▸ Text extract:
>> BEGIN

If you are wondering what a blog is, and why a fine upstanding academic such as myself would choose to spend time self-publishing daily opinion columns, you might be interested in some of the writing that has been done recently about weblogs (blogs) and bloggers. Andrew Sullivan's "Blogger's Manifesto" was the piece that got me thinking about starting a blog. There is also a good description of the "blogosphere" in a recent Washington Post column. If you want still more, see Newsday's "Jog Around the Blog".

The basic idea behind blogs is freedom. Blogs make it possible for anyone with an internet connection to make their thoughts available to the world. The overhead is minimal, and if you are any good at what you do, the payback is phenomenal. Not in terms of dollars, but in terms of satisfaction. If you have something you want to say, you put it in your blog. No selling the idea to overworked editors who don't know you from Adam, no waiting months for readers' reports, no wondering if anyone, ever, anywhere, reads what you write. With a blog, you get instant gratification. You capture a thought that would otherwise pass into oblivion. That's gratifying. You take the time to find words for the thought, and to write them down. That's gratifying, too. There is a precision to it, a discipline and even a bit of art. Instead of just grunting at something that strikes you in the morning paper, you take a minute to work out what it was that struck you and you write it down. Then you post what you have written, and you have transformed what could have been just a passing private reaction into a formed, framed piece of lasting communication. Anybody in the world can now link to your blog and read what you have written. And, amazingly, all kinds of people do.

>> END

▸ Rows:
>> BEGIN

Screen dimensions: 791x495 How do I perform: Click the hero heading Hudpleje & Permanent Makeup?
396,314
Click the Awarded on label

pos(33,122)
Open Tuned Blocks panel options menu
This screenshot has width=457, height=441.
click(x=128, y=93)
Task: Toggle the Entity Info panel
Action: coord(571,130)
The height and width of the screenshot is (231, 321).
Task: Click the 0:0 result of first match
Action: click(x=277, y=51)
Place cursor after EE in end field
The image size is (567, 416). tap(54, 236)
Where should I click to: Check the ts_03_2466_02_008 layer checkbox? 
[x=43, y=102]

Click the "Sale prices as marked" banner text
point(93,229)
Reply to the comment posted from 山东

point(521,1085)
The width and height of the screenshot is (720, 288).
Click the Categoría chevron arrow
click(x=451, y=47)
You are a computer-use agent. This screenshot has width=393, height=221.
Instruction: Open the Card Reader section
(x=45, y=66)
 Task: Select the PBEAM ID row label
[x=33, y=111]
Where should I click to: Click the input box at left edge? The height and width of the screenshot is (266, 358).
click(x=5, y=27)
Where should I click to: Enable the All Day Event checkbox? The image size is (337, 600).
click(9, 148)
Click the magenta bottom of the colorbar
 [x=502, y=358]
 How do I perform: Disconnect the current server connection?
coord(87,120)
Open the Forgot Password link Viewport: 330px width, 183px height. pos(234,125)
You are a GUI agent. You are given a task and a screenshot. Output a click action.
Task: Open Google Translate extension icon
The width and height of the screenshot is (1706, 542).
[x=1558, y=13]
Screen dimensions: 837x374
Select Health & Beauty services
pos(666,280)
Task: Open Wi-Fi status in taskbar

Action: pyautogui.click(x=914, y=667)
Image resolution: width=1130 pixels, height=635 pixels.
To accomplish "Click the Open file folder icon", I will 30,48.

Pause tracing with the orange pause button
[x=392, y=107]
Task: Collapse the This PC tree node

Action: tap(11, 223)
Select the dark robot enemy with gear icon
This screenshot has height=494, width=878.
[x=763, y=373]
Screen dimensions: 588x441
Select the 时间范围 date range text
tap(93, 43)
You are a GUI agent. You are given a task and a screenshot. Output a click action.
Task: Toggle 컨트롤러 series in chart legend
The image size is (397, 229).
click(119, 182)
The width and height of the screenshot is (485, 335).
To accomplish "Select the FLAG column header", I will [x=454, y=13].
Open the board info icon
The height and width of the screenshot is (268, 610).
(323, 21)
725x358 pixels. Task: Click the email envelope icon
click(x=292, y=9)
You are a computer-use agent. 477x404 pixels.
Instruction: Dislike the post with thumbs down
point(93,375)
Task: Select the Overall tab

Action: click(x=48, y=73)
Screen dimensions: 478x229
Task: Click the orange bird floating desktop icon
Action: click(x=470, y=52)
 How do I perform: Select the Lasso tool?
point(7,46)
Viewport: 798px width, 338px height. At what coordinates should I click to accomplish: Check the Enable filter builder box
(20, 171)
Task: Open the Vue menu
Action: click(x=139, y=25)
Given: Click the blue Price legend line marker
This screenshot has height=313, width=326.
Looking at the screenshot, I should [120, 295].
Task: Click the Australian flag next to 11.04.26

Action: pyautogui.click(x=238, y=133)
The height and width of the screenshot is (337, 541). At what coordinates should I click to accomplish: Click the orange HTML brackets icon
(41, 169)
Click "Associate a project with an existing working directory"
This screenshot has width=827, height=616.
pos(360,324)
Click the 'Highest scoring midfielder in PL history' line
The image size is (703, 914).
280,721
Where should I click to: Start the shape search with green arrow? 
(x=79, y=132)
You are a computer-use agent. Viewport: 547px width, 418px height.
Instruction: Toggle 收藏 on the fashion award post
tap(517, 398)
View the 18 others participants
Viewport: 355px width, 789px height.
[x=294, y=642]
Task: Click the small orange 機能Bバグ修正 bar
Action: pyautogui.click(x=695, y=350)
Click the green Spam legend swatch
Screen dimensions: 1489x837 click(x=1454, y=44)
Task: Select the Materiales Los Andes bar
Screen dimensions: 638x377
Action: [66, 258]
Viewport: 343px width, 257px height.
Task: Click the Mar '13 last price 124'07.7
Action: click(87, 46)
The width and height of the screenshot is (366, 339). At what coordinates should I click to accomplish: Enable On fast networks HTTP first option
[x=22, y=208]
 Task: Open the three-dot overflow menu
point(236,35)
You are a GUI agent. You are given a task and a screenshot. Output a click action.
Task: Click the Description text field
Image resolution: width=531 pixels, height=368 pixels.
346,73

>> END

▸ What is being asked: Pick up the text on blogging where it stops and keep writing it. The records stand apart from the text on blogging.

▸ Result of this task:
I've had thousands of readers in the first six weeks of Cant Watch, from all over the world. Some of them I know--they are students and colleagues, friends, family, and the occasional enemy. Most of my readers I don't know. They are from Finland and Japan and Estonia and France and Jamaica and just about anyplace else you can think of. Some are regulars, others just pass through. The regulars I know not by their names, but by their internet providers. These regulars and I have a sort of relationship. They stop by each day, usually at about the same time. Some are morning surfers--I try to get my daily blog posted early enough that I won't miss them.

I started my blog with the goal simply of catching some of the day-to-day thoughts I would otherwise lose. I had hoped it would give me a way to think more systematically about a subject that occupies me more or less continuously--academic cant, and the damage it is doing to higher education, doctoral training, and to scholarship. My goal was to use the blog to track patterns, to frame questions and to follow up on them, to learn a little history, and to begin forming a vocabulary for talking about what ails contemporary academe. The blog has done all that and more. Not only do I have a place to try out ideas, but I have an audience. My audience, in turn, votes with its feet (or its mouse). My blog gets read as long as it is worth reading. For an academic used to writing for the proverbial audience of none, this is heady, thrilling, invigorating stuff. I recommend it highly.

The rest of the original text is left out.